The ABH powder contours come in three sets of shades: light to medium, medium to tan, and tan to dark.  The palette that best matches my medium skin tone is the first. This palette comes with a total of six shades; three for highlighting (Havana, Banana, Sand) and three for contouring (Java, Vanilla Fawn).  The reason this is an excellent beginner palette is that you can easily control how much product is used, allowing for sparing application for a lightly sculpted look or liberal application for a more defined look.  

The formula is very lightweight and will not appear "cakey" on your face if you are applying it over foundation or concealer.  However, the shades are not highly pigmented.  While this is good for someone who is just beginning to contour, this also means that the shades are not always buildable.  If you do try to go for a more defined look with this palette you will probably have to use a good amount of product.

The Kat Von D Shade+Light Contour Palette is for advanced or experienced makeup users, but when you are ready to take this step you will never regret it.  It comes with a total of six shades; three for highlighting (Lucid, Lyric, Levitation) and three for contouring (Sombre, Shadowplay, Subconscious).  Lyric, a yellow beige, and Sombre, a very cool toned taupe, have become my go-to shades. 

The biggest difference between the KVD and ABH palettes is the texture and color of the product.  The buttery smooth formula is like velvet on your skin.  It is easy to blend, perfectly pigmented, and very buildable.  This palette has given me the most natural look of any contour kit I have tried.  Although I loved the ABH palette for a long time, I would give my preference to the KVD palette.  A small amount of product will go a very long way, so expect this palette to last a very long time.

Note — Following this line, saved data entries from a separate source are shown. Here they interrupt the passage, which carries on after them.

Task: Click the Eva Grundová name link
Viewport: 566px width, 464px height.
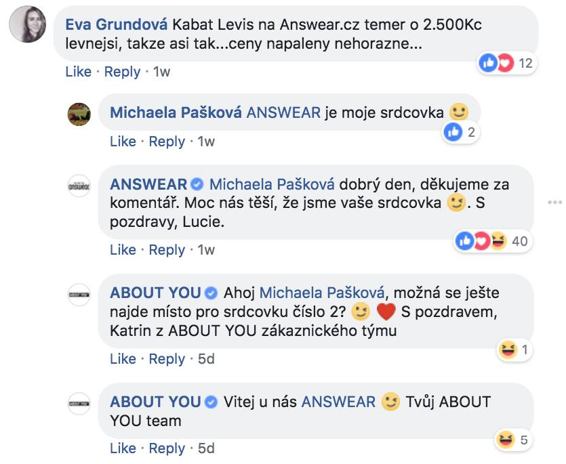Action: tap(116, 24)
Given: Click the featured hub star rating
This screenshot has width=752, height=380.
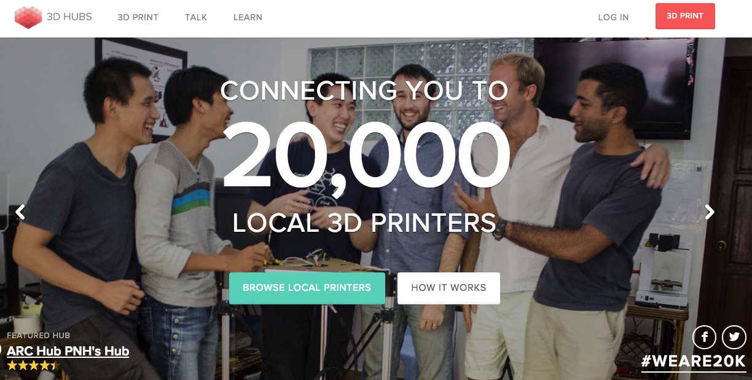Looking at the screenshot, I should pos(32,365).
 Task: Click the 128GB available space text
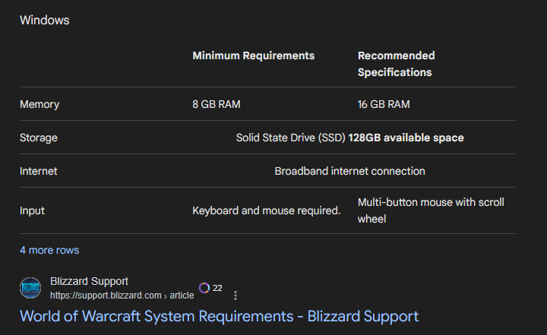pos(406,137)
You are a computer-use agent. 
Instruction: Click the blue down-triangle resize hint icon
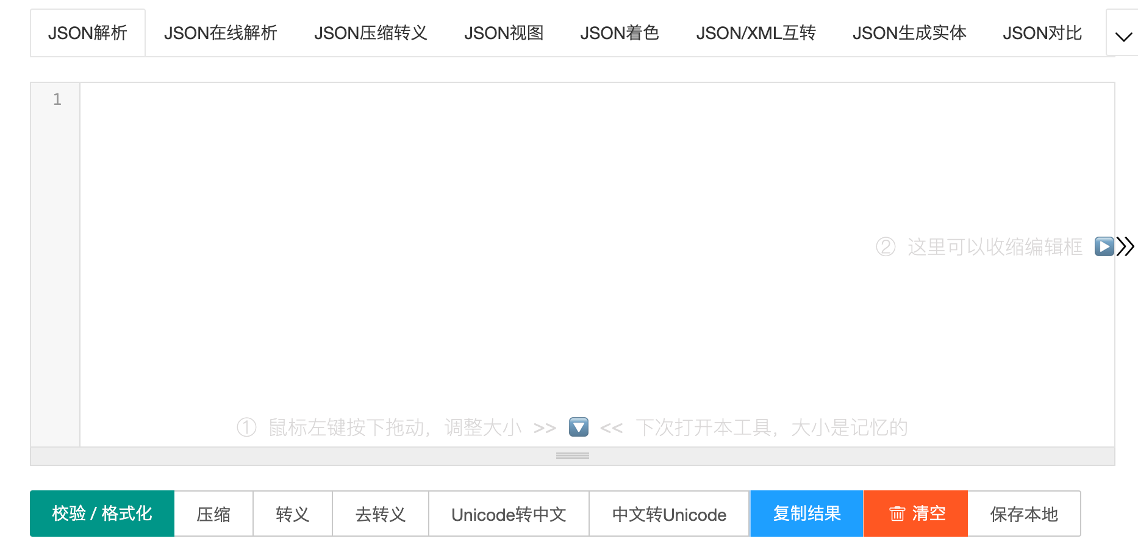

The only downside I have come across with the KVD palette is that you cannot yet purchase replacement pans.  Due to the popular nature of this product I can foresee them considering this option in the future. 

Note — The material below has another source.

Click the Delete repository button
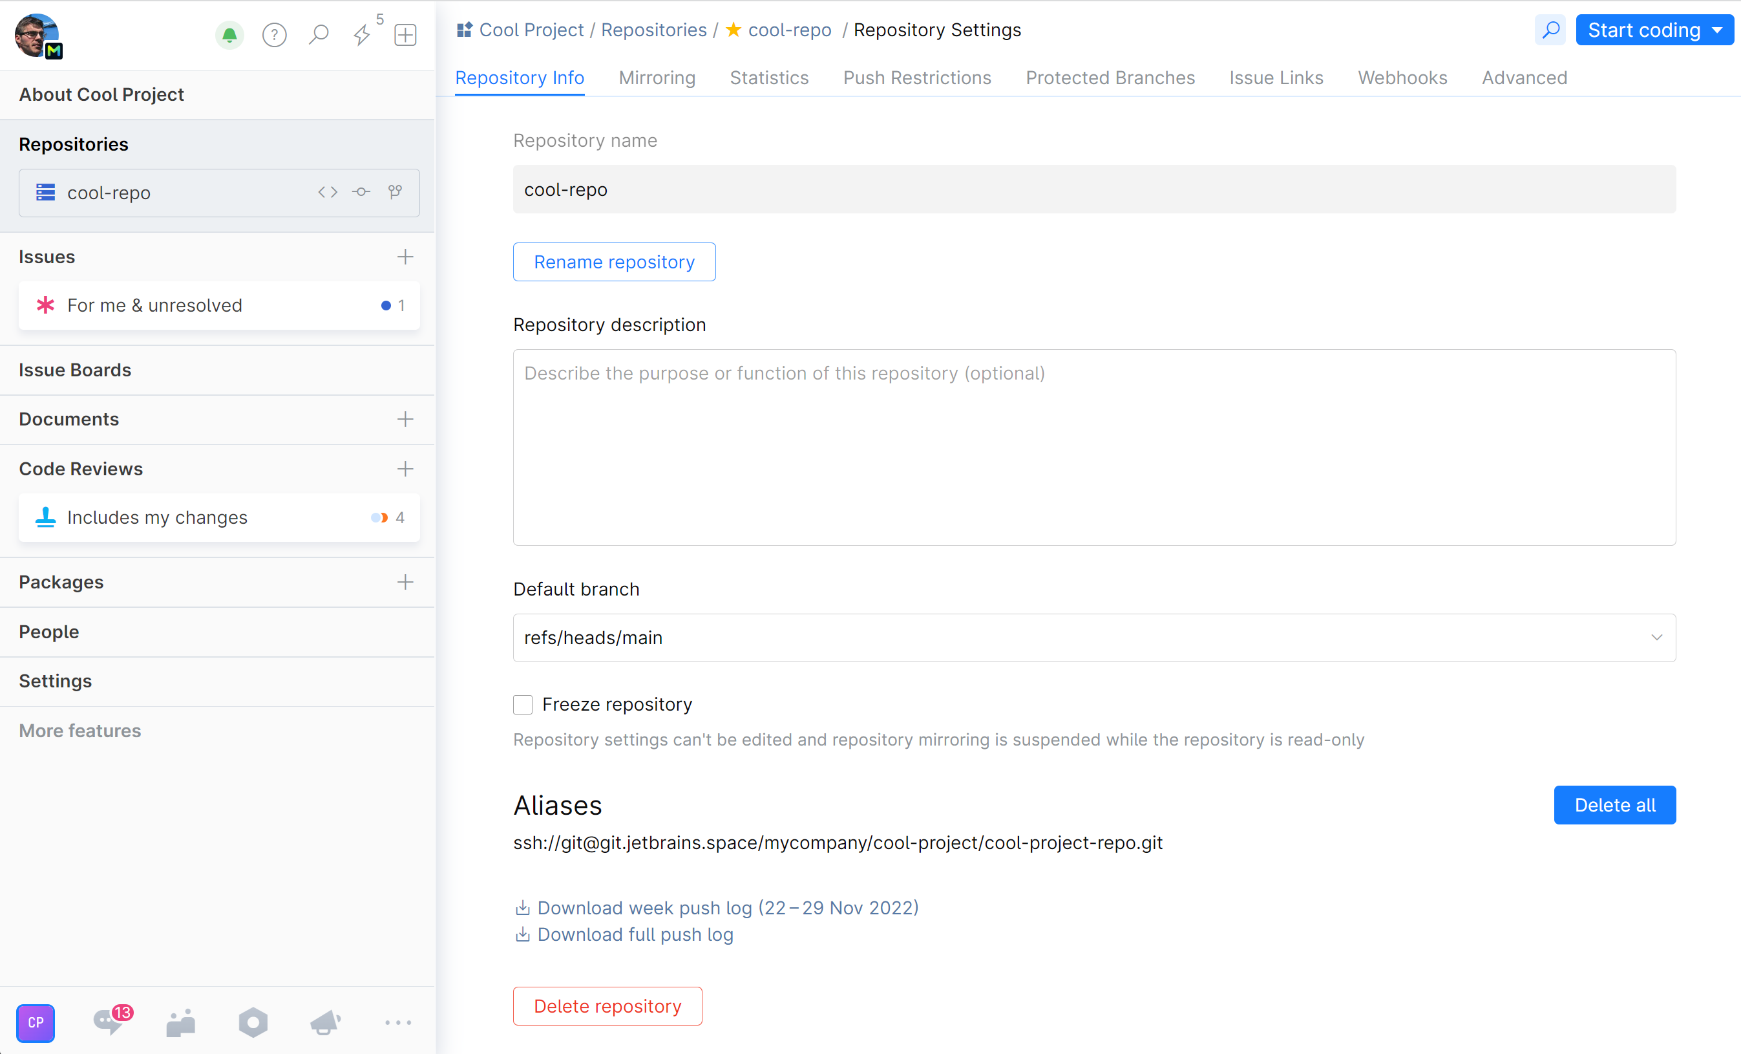 (608, 1005)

The Anastasia Beverly Hills Cream Contour Kit is worth mentioning for the fact that is can help introduce you to contouring with creams as opposed to powders.  Contouring with creams is for experienced to advanced makeup users, and should never be what you use for your first try at contouring.  However, I do not like the formula and the colors on this palette.  The cream is very drying and the contouring colors are orange toned.  

The one drawback to using creams instead of powders is that you will always need to set the creams with some type of setting powder.  Failing to do so will cause your makeup to run down your face.  One positive to using cream is that when done right it will blend flawlessly together for a dewy, airbrushed look.

My best suggestion if you wish to start contouring with creams is to use lighter and darker color shades of foundation and concealer.  I love the NARS Radiant Creamy Concealer for highlight (Custard and Vanilla are my favorite shades), and the LA Girl HD Pro Conceal for contour.  Both of these products have extra creamy formulas that, if properly set, will not be over-drying on your skin.

In order to apply a perfect highlight and contour you will need the proper brushes.  The Kat Von D Shade+Light Contour Brush is a dual-ended brush with one end angled for contouring and the other end a tapered dome for highlighting.  This brush works beautifully with any countour palette, but if you do not want to foot the $36.00 price tag there are plenty of other reasonable options.  

My everyday go-to brushes for highlighting and contouring are the Sculpting Brush ($10.00) and Setting Brush ($8.00), both by Real Techniques.  Any brush you use should be able to pick up and diffuse product without falling off the brush, glide when you put it to your face, and softly blend product into the skin.